Many of the benefits of roadbed are aesthetic–real railroads used elevated roadbed in most places, so if you don’t have roadbed it may not look right. Roadbed can also help in making your trackwork smoother–foam or cork is softer than your tabletop, and thus is slightly less susceptible to “kinks” and such.
If you are running in-street track or other applications where no roadbed is necessary, no, you don’t need it–but it has other uses, such as modeling the appearance of real railroad roadbed.
I mean, technically speaking, you don’t need ties either.
My $.02 is it covers up the bad wood. Unless you SAND the wood smooth you will have an uneven surface. Remeber that 1/8" will send a steam engine flying. The whoops that are in wood will bind the trcks on most engines.
Your choice, sand and paint or roadbed. The surgace has to be smooth for best operations.
Take Care
George P.
I respectfully disagree. The ties keep he rails in gauge, just like in the real thing. they also make your railroad look railroad-like.
I do agree that the roadbed isn’t necessary, but it does make the use of flextrack easier, it is quieter, and the profile that it permits when you ballast is most realistic.

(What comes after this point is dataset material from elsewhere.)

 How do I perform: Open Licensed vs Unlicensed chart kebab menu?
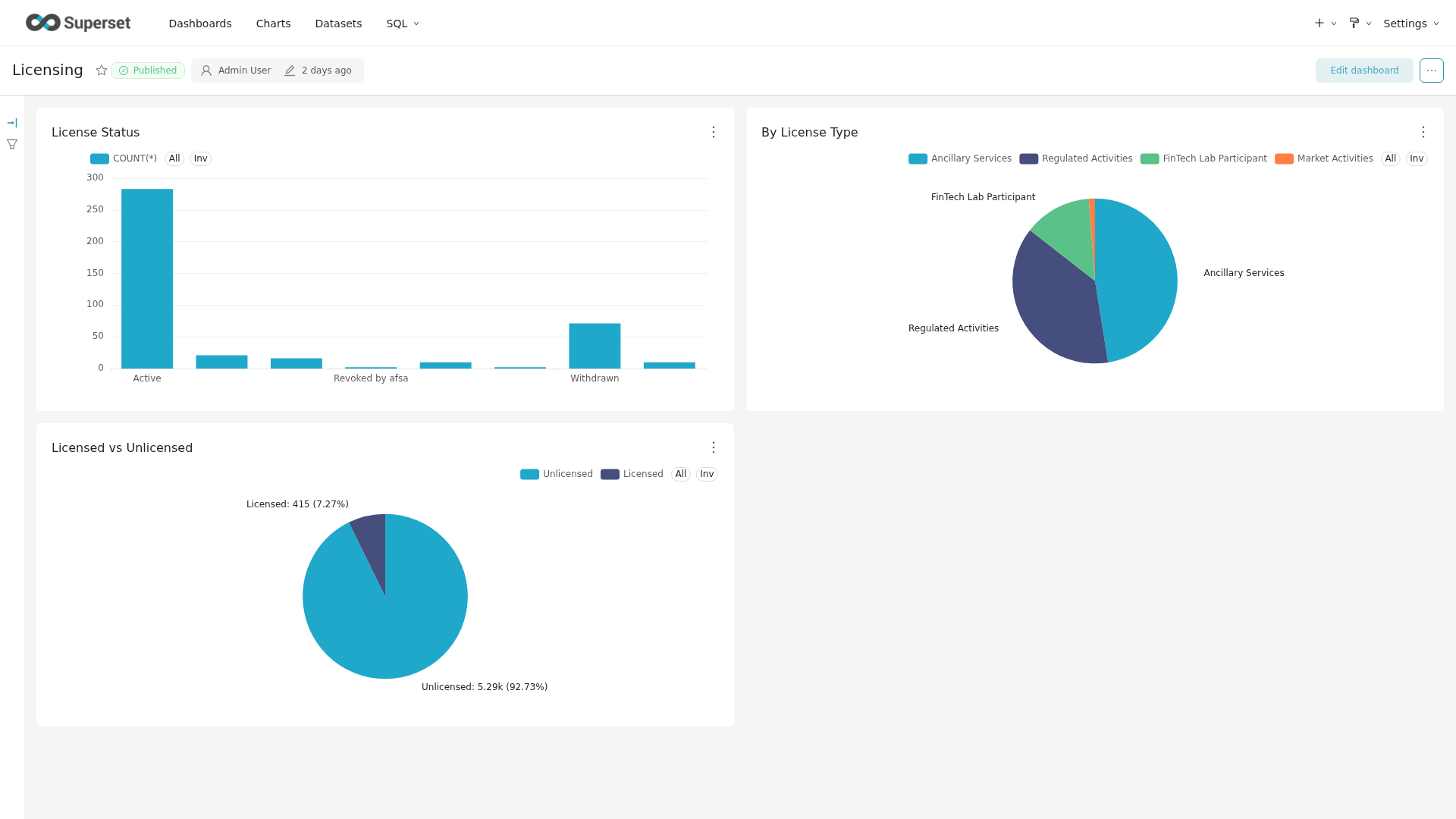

That depends on the wood… No, Roadbed isn’t necassary but your subtrack surface has to be smooth for best operations… In 25+ years of building layouts, I’ve never purchased a box of cork roadbed and have never particularly cared about sound deadening either… Remember, once you set ballast (and glue it in) you’ve recreated a path from the track to the wood for sound to travel… Albeit, maybe not as extreem but you’ve negated the sound deadening property of the cork roadbed… Now, if you want a profile, completely different matter… Then you need Some type of roadbed…
If you are planning any changes in elevation it can help with the transitions. You can purchase a few pieces and lay some of each temperarily. Compare for yourself before you lay all your track. Think of the roadbed as the railroad does ballast. Its a much better ride on ballasted track. Thats why they don’t just lay theirs on dirt. ENJOY[2c]
No you don’t NEED it. Having been down this road I’ll offer some advise. If your not going to use it, DON’T use plywood for your layout board. Use 5/8" or 3/4" partical board
instead.(much less noisey) Plywood will act as an amplifier if you don’t use roadbed.
I did what your talking about once and would never do it again.(check out my web site and see). I like loud music, but loud trains stink.
Tom
I made the mistake of laying track for the first time without roadbed. BIG mistake, the noise was ridiculous and it looked terrible. I had to remove the ballast, replace rail joiners, slide cork under the track and re-ballast. Don’t do it.
To me it is dang if you do and dang if you don’t,Track is nicer with cork,but to me it it is out of scale(cork to high)! while makeing roads,then you come to crossing the track,you have to have an hump in you roads that is unreal! Take an scale ruler and check the hight of you cork?six foot high road bed.I’ve tryed both ways,so you can do what you want,its your rail road!!